**Assignment:** Exact output of all the records is required.

Saved data entries:
_ _ _
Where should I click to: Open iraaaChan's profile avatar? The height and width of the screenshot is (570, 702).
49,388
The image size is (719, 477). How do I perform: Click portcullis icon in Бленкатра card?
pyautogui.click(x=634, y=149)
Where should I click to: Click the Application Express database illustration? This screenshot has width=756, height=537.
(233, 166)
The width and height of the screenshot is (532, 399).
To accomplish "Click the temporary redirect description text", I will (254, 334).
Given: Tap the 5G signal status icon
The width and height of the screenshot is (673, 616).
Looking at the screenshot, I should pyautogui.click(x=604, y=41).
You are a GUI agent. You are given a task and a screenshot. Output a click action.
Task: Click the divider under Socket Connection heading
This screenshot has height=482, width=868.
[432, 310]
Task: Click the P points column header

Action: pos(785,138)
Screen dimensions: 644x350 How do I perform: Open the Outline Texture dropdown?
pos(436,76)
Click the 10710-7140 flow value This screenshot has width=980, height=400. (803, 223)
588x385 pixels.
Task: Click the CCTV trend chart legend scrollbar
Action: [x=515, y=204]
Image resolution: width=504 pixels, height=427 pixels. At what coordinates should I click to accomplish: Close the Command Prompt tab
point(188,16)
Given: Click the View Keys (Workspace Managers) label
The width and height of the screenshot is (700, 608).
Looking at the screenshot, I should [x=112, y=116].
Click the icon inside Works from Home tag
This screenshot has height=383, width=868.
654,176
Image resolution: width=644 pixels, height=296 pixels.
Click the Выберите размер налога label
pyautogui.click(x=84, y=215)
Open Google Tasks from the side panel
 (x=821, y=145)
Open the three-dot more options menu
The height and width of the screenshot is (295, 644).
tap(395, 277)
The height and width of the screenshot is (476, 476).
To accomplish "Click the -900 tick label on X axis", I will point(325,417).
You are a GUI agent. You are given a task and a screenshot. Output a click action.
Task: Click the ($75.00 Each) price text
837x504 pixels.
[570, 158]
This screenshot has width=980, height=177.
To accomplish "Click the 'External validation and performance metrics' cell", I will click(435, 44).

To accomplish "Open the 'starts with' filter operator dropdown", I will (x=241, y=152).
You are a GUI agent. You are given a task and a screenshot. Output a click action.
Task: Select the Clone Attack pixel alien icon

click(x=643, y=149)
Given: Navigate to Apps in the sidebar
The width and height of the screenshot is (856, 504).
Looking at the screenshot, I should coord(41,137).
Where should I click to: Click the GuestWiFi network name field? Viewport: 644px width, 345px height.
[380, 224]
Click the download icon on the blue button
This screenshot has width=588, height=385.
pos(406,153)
_ _ _
**Solution for this task:**
Where should I click to: Open iraaaChan's profile avatar? The height and width of the screenshot is (570, 702).
49,388
The image size is (719, 477). How do I perform: Click portcullis icon in Бленкатра card?
pyautogui.click(x=634, y=149)
Where should I click to: Click the Application Express database illustration? This screenshot has width=756, height=537.
(233, 166)
The width and height of the screenshot is (532, 399).
To accomplish "Click the temporary redirect description text", I will (254, 334).
Given: Tap the 5G signal status icon
The width and height of the screenshot is (673, 616).
Looking at the screenshot, I should pyautogui.click(x=604, y=41).
You are a GUI agent. You are given a task and a screenshot. Output a click action.
Task: Click the divider under Socket Connection heading
This screenshot has height=482, width=868.
[432, 310]
Task: Click the P points column header

Action: pos(785,138)
Screen dimensions: 644x350 How do I perform: Open the Outline Texture dropdown?
pos(436,76)
Click the 10710-7140 flow value This screenshot has width=980, height=400. (803, 223)
588x385 pixels.
Task: Click the CCTV trend chart legend scrollbar
Action: [x=515, y=204]
Image resolution: width=504 pixels, height=427 pixels. At what coordinates should I click to accomplish: Close the Command Prompt tab
point(188,16)
Given: Click the View Keys (Workspace Managers) label
The width and height of the screenshot is (700, 608).
Looking at the screenshot, I should [x=112, y=116].
Click the icon inside Works from Home tag
This screenshot has height=383, width=868.
654,176
Image resolution: width=644 pixels, height=296 pixels.
Click the Выберите размер налога label
pyautogui.click(x=84, y=215)
Open Google Tasks from the side panel
 (x=821, y=145)
Open the three-dot more options menu
The height and width of the screenshot is (295, 644).
tap(395, 277)
The height and width of the screenshot is (476, 476).
To accomplish "Click the -900 tick label on X axis", I will point(325,417).
You are a GUI agent. You are given a task and a screenshot. Output a click action.
Task: Click the ($75.00 Each) price text
837x504 pixels.
[570, 158]
This screenshot has width=980, height=177.
To accomplish "Click the 'External validation and performance metrics' cell", I will click(435, 44).

To accomplish "Open the 'starts with' filter operator dropdown", I will (x=241, y=152).
You are a GUI agent. You are given a task and a screenshot. Output a click action.
Task: Select the Clone Attack pixel alien icon

click(x=643, y=149)
Given: Navigate to Apps in the sidebar
The width and height of the screenshot is (856, 504).
Looking at the screenshot, I should coord(41,137).
Where should I click to: Click the GuestWiFi network name field? Viewport: 644px width, 345px height.
[380, 224]
Click the download icon on the blue button
This screenshot has width=588, height=385.
pos(406,153)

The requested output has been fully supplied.